Gigena afila su mirada y capta el punto justo en donde meter bocado para que la situación crezca o para indicar cuando una situación debe concluir, y así dar lugar a una nueva propuesta. “Si mamá está acá se van a apagar las luces,— se apagan— ¿Ves? ¡Ahí está!”, exclama una de las actrices. Si fuera necesario el capitán cede el mando para que la situación avance.
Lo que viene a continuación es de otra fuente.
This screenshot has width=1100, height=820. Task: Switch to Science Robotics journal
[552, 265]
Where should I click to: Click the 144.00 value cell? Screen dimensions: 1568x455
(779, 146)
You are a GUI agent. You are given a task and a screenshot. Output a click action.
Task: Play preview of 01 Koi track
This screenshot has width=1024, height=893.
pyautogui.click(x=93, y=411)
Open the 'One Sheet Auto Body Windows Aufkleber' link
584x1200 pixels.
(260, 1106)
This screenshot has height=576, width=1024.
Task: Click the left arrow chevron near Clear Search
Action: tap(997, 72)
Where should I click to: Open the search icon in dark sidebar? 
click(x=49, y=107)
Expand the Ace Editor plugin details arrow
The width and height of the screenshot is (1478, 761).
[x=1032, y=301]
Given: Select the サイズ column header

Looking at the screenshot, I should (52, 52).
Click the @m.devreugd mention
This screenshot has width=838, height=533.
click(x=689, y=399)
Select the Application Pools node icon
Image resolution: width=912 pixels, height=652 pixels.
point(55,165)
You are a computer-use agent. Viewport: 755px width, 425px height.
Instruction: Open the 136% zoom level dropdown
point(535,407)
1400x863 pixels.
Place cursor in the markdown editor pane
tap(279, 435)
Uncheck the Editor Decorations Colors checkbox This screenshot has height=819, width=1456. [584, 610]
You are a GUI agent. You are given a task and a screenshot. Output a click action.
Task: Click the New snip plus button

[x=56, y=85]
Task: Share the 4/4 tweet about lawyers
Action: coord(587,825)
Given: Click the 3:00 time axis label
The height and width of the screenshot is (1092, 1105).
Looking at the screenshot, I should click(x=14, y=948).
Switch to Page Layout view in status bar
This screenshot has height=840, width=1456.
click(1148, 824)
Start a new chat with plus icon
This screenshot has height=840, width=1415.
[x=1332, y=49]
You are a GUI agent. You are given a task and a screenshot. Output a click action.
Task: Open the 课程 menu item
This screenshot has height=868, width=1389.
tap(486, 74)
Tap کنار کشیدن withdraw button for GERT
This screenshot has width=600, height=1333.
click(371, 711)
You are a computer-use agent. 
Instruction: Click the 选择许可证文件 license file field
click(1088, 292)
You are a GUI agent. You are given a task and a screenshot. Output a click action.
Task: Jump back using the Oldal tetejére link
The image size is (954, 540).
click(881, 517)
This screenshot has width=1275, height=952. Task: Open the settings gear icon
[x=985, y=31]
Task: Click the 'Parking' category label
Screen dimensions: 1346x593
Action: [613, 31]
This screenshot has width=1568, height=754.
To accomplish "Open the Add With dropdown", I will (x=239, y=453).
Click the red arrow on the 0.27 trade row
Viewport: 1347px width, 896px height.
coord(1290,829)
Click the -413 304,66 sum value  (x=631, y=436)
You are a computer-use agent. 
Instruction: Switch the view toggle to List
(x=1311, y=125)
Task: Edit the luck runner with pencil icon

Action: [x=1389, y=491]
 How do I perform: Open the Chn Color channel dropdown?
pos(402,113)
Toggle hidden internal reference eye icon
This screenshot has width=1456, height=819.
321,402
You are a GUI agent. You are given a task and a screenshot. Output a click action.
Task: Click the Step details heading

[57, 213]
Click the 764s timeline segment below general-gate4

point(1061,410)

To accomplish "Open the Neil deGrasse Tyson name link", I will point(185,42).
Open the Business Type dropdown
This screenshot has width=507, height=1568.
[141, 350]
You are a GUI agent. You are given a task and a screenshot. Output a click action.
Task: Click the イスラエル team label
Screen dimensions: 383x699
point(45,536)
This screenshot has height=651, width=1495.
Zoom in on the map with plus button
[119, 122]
Sobre el escenario todos lucen vestuarios muy similares, de colores tierra, terracota o blanco: Frente a los miedos somos todos iguales, no hay poderes ni roles a ocupar en la obra, más bien son las situaciones las que van acomodando a los actores en distintos lugares como piezas de un juego en el que ellos mismos se ofrecen, como instrumentos al servicio de la ficción. El público acepta las propuestas y sus rostros lucen absortos. “Soy Ivonne de Pinedo”, exclama uno de los actores mientras abre la puerta que está en la esquina, todos hacen una fila y se convierten inmediatamente en sus empleados, casi como un efecto mágico, ninguna propuesta es rechazada, todo es una invitación a seguir explorando.

Lo que no se anticipa y es una sorpresa para todos todo el tiempo, son la adrenalina y el encanto qué Gigena propone en su espectáculo de improvisación. Son las 10:20 y lo que sucede en el escenario no deja de sorprender a los espectadores. Alejandro les hace una seña a los músicos para que inicien una canción en sintonía con lo que está sucediendo en la improvisación, para acompañar el cierre. Los tres intercambian miradas y comprenden que el sonido no está funcionando bien. Él los busca y les indica que se levanten sutilmente y los va conduciendo hacia el centro del escenario, con esa templanza que lo caracteriza. Los músicos, confiando ciegamente en su indicación, se colocan en el centro del escenario, bajo un micrófono de techo y comienzan a entonar la última canción de la noche. Uno a uno los actores van buscando motivos dentro de la situación y se van retirando de escena.

“Esto está arreglado, seguro piensan textos de antemano, no puede ser que se les ocurra todo esto” comentan dos espectadores fascinados entre la masa. No hay caminos que se armen previamente cuando todos los caminos son los correctos. Cuando todo puede cambiar en un instante y sobre todo cuando el goce está en la prueba y no en la virtuosidad de lo que se prueba.

Hay una sola certeza que si queda dentro de esas cuatro paredes: Ningún espectador en la sala va a atravesar la puerta de salida del mismo modo en que entró.